# Day of the Dead



## Minøtaurus (20. August 2009)

Folgendes Szenario:

Die Untoten (Verlassenen) erheben sich. 

Ausgangspunkt der Aktion: Tarrens Mühle

Ziel: Hafen von Menethil

Ich hab mir das so gedacht, dass sich eine größere Gruppe von Untoten, und wirklich nur Untote sich aufgrund ihres Hasses auf alles Lebende und der Gefahr selbst vernichtet zu werden erheben, und zuerst in Süderstade einfallen, alle dortigen Bewohner töten, und diese Stadt dauerhaft besetzen. Ich weiß, dass das unmöglich ist, das ist auch nur eine Vorstellung von mir.
Weiters ziehen sie dann weiter durch das Arathihochland und fallen im Sumpfland ein.

Vor den Toren des Hafen von Menethil komt es dann zur finalen Schlacht, die Untoten gewinnen fallen ebenfalls in Menethil ein und besetzen sie dauerhaft.

Als ich das in meiner Gilde erzählte, haben einige gemeint, dass das angeblich die Fortsetzung von WoW sei, worauf sich die restliche Horde, mit der Allianz zusammenschließt, um die Untoten zu besiegen. Grund Thrall, und den andren werden die Untoten zu gefährlich...

Ob das so stimmt bezweifel ich, klingt aber verdammt gut in meinen Ohren 


			Dieser Inhalt steht nur eingeloggten Mitgliedern zur Verfügung.


----------



## Exeliron (20. August 2009)

AUFGABENSTELLUNG:
- a) Welcher Ort wird im Forenthread zum Untoten-Szenario als Ausgangspunkt der Aktion genannt?
- b) Führe den Forenthread zum Untoten-Szenario ab der Stelle fort, an der er endet.

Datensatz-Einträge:

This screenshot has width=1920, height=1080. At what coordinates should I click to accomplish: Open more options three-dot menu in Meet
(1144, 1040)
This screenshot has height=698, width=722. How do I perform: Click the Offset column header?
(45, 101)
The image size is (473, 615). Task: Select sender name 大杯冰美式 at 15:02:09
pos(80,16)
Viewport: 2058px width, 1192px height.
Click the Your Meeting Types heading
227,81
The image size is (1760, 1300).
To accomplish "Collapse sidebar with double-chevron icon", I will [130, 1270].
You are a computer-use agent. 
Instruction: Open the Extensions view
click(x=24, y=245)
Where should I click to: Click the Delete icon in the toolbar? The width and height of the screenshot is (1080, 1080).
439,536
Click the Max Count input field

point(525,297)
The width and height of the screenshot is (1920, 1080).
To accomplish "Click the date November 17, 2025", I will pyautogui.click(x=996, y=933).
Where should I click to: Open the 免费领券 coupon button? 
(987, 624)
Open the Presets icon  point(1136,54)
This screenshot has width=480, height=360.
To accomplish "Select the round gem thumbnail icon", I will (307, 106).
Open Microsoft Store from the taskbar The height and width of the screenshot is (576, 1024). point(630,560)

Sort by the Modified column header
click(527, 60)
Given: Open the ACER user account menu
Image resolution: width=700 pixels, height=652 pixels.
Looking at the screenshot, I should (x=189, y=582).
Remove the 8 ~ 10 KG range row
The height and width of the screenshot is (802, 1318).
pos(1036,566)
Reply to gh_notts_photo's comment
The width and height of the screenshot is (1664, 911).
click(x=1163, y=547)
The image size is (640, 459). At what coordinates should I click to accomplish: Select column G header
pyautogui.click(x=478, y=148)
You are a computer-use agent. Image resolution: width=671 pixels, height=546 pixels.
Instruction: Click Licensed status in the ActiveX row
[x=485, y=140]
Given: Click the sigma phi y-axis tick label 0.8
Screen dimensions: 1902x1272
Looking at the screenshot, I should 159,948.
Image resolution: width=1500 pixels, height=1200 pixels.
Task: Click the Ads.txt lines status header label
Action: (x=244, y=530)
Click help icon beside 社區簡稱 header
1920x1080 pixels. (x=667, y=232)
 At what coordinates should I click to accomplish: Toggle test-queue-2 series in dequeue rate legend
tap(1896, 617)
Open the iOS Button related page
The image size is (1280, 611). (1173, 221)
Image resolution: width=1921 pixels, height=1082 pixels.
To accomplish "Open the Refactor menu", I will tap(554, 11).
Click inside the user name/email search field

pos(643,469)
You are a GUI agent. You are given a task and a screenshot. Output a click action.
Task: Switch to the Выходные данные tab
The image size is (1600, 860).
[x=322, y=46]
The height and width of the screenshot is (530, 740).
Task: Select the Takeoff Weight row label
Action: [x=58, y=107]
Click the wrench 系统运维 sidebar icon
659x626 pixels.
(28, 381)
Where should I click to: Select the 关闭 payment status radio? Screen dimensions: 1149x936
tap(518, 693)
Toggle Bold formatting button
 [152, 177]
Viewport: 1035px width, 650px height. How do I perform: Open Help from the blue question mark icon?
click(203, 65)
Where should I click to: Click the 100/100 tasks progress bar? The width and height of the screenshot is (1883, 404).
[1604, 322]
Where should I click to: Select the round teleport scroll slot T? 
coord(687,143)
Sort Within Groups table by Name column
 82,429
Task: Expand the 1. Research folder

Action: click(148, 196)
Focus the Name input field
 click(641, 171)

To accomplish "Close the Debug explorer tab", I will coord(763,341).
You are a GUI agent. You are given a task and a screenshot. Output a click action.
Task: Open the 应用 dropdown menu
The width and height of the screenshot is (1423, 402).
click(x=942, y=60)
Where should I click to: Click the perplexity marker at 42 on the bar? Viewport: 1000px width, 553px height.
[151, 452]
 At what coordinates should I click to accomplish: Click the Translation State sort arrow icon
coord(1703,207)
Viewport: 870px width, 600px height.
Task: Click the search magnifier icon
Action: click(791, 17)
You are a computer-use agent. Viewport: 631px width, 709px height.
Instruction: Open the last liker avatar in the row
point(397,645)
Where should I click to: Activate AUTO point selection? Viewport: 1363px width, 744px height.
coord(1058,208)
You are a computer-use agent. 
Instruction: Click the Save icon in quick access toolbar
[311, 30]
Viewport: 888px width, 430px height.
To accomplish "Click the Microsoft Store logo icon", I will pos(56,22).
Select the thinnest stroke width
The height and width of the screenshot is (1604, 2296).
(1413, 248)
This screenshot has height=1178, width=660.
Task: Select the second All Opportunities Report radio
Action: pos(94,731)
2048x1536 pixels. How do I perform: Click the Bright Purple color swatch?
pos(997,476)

ANTWORTEN ZU AUFGABEN:
- a) Tarrens Mühle.

- b)
ist sehr unwahrscheinlich, blizz wird eine neue gefahr über azeroth bringen, das mit den untoten wäre eine ausgelatschte idee weil das ja schon der grund ist warum allianz und horde überhaupt nach nordend aufbrechen. dass dann alle untoten eine feindliche fraktion bilden und man (selbst auf pvp-servern) gemeinsam gegen die kämpfen soll ist unmöglich umzusetzen.

zudem wäre die story und der inhalt dieser erweiterung wirklich spärlich bestückt 


			Dieser Inhalt steht nur eingeloggten Mitgliedern zur Verfügung.
        




mfg, exe


----------



## Minøtaurus (21. August 2009)

Ich rede ja nicht von den Untoten der Geißel, sondern von den Verlassenen... Und es soll nicht von blizz ins Spie implementiert werden, sondern soll ne RP Sache sein, von Spielern gespielt... aber egal

Das würde auch nur funktionieren, also auf dauer wenn es sowas wie einen RvR Server gäben würde


----------



## Soladra (30. August 2009)

Ich habs! Sylvannas wird ,nn chd em wir Arthas umgeklatscht haben, Lichqueen! Das wär sooooo ironisch!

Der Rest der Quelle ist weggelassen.